I congratulate my hon. Friend the Member for Brentwood and Ongar (Mr. Pickles) on his robust, positive and effective speech. I note that the right hon. Member for North-West Durham (Hilary Armstrong) is sadly no longer in her place, but her speech highlighted aspiration as vital for our young people. Conservative Members are absolutely behind her in that; we want aspiration so that people can raise themselves up and rise to the top. Why then is our education system still failing so many of our young people? It is not helping them to fulfil their aspirations, but more on that later.
Today, we are concentrating on the environment as a major issue. Without doubt, it is one of the greatest challenges of our age. I strongly welcome the Climate Change Bill and, as my hon. Friend the Member for Brentwood and Ongar said, we have welcomed it several times before. Naturally it is now pleasing to see that it is actually going to come about. However, there are still concerns. Is it logical for the Government to set carbon budgets years ahead before a new committee on climate change will have reported on what the overall targets should be? Are the Government again wanting to spin headlines without being interested in the substantial issues? I am delighted to see the Secretary of State for Environment, Food and Rural Affairs in his place because, last month, I asked him a question about the independence of the committee. He told me to be patient.
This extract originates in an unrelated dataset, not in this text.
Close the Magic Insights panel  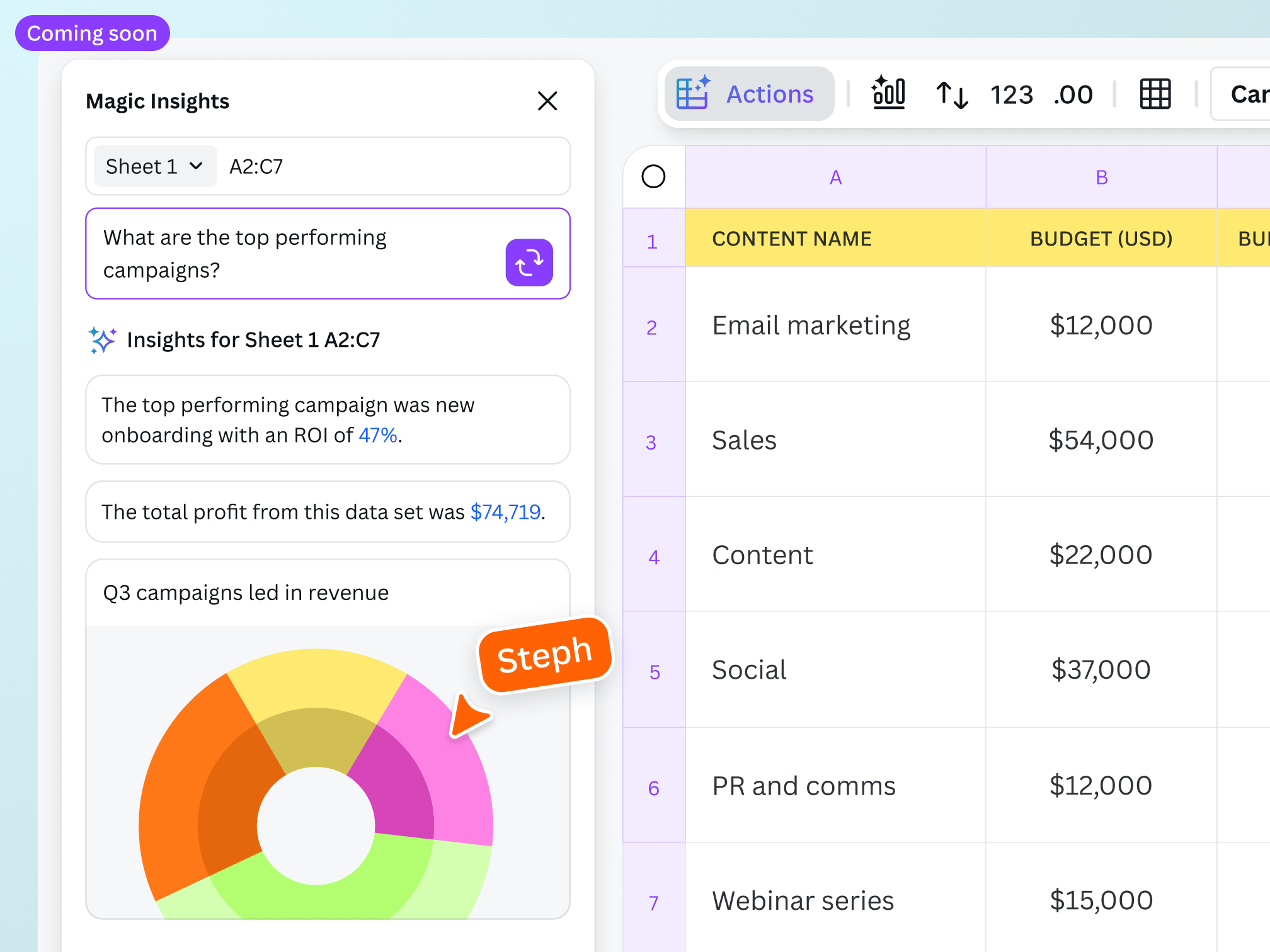coord(547,101)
I remain patient and will look with great interest as the Bill goes through at what he has to offer and at how he plans to monitor and take things forward.
The Government talk about wanting to control carbon emissions, but it is always disappointing that they have failed to meet the targets that they have set themselves. Conservative Members are united with the Government that there must be action to deal with the problem, but the Government could do more. In particular, the Climate Change Bill should contain rolling annual emissions targets. We need an independent body to set, as well as monitor, these targets and we have pressed hard for an annual report from the Government on how they will make progress on this important issue. Such measures would make a difference and we will support the Government on the Bill if they can tweak the provisions in the direction that we would like.